**ACTIONS TO TAKE:**
1. Rewrite the passage of the humanoid robots text starting at "Such a partnership" and ending at "all of this.", swapping "Phoenix" for "its humanoid robot".
2. List every company named in the humanoid robots text.

The Sanctuary partnership really gets to the heart of Microsoft’s interest in the category: artificial general intelligence. It’s a concept that comes up a lot when discussing humanoid robots — too often, I would argue, given the state of things. While such breakthroughs are likely several years off (at least), they’re required for humanoid robots to reach the long promised “general-purpose status.”

In essence, that means robots that can learn and reason like humans. That represents a potential quantum leap for robotic capabilities, which have traditionally been limited to one or two tasks. The humanoid form factor opens these systems to a far broader range of motion than single-purpose systems, but they will ultimately need the intelligence to match.

“Creating systems that think like, and understand us, is one of the biggest civilization-level technical problems and opportunities that we will ever face,” Sanctuary co-founder and CEO Geordie Rose notes. “A challenge like this requires the best global minds to work together. We’re excited to be working with Microsoft to unlock the next generation of AI models that will power general-purpose robots.”

Such a partnership deepens Microsoft’s commitment to AI development and delivers a partner who can design hardware to those specifications. Sanctuary has been operating in the space for some time now, and recently scored a pilot partnership with Magna, which will bring the latest version of Phoenix to car plants.

All told, Sanctuary robots “have been tested across 400 customer-defined tasks across 15 different industries.” Of course, we’re still in the very early stages of all of this.

Microsoft founder Bill Gates spoke about his own interest in humanoids earlier this year. Neither Sanctuary nor Figure got a mention, though he did spend some time discussing competitors Agility and Apptronik.

Microsoft isn’t alone in hedging its bets in the category. OpenAI (another Microsoft partner) has made its own investments in both Figure and competitor 1X.

**MATERIAL SHOWN:**
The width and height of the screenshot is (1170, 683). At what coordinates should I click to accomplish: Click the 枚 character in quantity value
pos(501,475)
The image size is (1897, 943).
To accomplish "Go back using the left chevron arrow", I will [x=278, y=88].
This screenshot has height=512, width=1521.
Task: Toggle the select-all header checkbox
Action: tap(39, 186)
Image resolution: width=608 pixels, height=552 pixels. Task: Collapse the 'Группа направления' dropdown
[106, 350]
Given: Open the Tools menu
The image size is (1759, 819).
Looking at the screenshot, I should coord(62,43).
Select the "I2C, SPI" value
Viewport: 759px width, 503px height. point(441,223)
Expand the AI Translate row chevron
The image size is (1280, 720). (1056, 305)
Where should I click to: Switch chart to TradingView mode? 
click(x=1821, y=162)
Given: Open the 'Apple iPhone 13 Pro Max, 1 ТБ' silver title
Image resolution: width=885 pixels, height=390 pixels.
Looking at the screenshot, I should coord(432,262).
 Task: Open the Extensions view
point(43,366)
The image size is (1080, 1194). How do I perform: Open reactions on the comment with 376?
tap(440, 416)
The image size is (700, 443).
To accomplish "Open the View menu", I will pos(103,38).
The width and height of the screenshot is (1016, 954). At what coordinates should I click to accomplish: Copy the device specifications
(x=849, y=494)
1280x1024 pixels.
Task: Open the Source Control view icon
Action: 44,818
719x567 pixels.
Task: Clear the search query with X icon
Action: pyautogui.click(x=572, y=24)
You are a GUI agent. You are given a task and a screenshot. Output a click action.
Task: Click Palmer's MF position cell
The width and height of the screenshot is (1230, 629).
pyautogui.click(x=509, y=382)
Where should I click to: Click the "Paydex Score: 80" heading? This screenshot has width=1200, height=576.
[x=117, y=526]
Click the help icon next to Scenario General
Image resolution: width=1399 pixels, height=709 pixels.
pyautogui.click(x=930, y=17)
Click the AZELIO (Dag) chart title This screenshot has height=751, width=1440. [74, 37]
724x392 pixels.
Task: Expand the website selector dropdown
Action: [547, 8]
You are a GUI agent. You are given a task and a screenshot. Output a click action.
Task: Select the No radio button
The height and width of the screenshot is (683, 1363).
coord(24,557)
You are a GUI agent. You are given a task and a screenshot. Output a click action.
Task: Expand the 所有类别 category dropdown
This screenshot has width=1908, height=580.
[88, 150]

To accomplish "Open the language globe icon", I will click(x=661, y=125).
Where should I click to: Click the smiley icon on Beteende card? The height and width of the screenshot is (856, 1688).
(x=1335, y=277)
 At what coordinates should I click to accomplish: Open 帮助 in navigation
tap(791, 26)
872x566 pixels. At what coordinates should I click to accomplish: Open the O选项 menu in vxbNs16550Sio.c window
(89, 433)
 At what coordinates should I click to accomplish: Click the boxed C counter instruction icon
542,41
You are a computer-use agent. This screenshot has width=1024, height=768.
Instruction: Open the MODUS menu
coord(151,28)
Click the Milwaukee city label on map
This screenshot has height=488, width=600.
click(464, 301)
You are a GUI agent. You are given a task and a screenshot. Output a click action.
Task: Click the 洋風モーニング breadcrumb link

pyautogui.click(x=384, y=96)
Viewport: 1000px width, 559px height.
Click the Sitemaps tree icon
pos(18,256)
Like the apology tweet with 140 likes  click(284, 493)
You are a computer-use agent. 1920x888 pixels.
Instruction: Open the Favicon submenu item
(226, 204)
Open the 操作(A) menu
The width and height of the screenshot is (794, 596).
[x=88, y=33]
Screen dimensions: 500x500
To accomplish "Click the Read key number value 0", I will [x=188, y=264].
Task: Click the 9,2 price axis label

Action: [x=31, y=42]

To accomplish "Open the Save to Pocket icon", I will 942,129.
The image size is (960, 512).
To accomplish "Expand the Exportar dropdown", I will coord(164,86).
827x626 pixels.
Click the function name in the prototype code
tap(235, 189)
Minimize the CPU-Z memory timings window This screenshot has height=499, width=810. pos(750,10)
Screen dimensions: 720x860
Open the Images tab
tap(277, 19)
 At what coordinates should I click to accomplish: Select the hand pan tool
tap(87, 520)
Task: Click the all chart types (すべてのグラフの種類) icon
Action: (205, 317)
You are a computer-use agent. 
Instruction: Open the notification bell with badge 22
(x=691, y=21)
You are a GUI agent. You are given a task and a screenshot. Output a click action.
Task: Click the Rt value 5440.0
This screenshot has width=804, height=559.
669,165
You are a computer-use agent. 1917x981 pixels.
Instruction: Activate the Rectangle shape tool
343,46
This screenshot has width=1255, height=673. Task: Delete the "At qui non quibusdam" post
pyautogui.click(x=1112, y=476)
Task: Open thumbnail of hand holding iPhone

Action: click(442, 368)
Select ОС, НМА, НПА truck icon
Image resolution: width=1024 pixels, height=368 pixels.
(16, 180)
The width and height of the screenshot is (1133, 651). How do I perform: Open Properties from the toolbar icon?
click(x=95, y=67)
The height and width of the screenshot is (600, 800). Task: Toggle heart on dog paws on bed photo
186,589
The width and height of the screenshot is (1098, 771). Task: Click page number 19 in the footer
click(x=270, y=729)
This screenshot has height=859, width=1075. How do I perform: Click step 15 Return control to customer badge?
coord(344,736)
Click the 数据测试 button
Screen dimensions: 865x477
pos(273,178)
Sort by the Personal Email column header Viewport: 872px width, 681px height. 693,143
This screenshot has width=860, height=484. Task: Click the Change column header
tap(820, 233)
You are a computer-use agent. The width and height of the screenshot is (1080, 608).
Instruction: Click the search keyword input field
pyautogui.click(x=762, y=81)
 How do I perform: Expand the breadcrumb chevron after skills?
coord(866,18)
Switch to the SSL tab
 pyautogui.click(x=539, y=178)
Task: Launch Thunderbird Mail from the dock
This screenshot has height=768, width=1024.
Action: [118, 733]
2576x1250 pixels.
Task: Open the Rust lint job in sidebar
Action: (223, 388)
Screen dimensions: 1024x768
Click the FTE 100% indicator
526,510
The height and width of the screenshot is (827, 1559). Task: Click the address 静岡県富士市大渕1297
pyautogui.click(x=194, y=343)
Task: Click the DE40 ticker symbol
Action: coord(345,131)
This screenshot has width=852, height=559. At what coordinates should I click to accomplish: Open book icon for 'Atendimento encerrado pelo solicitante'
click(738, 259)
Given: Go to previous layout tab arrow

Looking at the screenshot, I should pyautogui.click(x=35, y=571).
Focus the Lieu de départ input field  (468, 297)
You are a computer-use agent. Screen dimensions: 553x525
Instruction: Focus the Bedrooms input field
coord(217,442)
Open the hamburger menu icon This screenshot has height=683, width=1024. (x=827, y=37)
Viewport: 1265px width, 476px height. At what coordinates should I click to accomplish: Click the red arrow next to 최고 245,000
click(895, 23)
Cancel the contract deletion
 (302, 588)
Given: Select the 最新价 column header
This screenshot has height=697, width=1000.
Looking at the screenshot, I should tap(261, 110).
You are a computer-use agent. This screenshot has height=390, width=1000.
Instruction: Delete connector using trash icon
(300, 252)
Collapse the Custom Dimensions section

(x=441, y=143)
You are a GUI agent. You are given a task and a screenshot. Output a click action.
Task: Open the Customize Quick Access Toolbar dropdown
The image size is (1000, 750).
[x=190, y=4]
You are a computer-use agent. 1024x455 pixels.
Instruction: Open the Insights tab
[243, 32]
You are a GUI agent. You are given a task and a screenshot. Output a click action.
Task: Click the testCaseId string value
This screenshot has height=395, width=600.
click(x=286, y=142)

**ANSWERS BY ITEM:**
1.
Such a partnership deepens Microsoft’s commitment to AI development and delivers a partner who can design hardware to those specifications. Sanctuary has been operating in the space for some time now, and recently scored a pilot partnership with Magna, which will bring the latest version of its humanoid robot to car plants.

All told, Sanctuary robots “have been tested across 400 customer-defined tasks across 15 different industries.” Of course, we’re still in the very early stages of all of this.

2. Microsoft, Sanctuary, Magna, Figure, Agility, Apptronik, OpenAI, 1X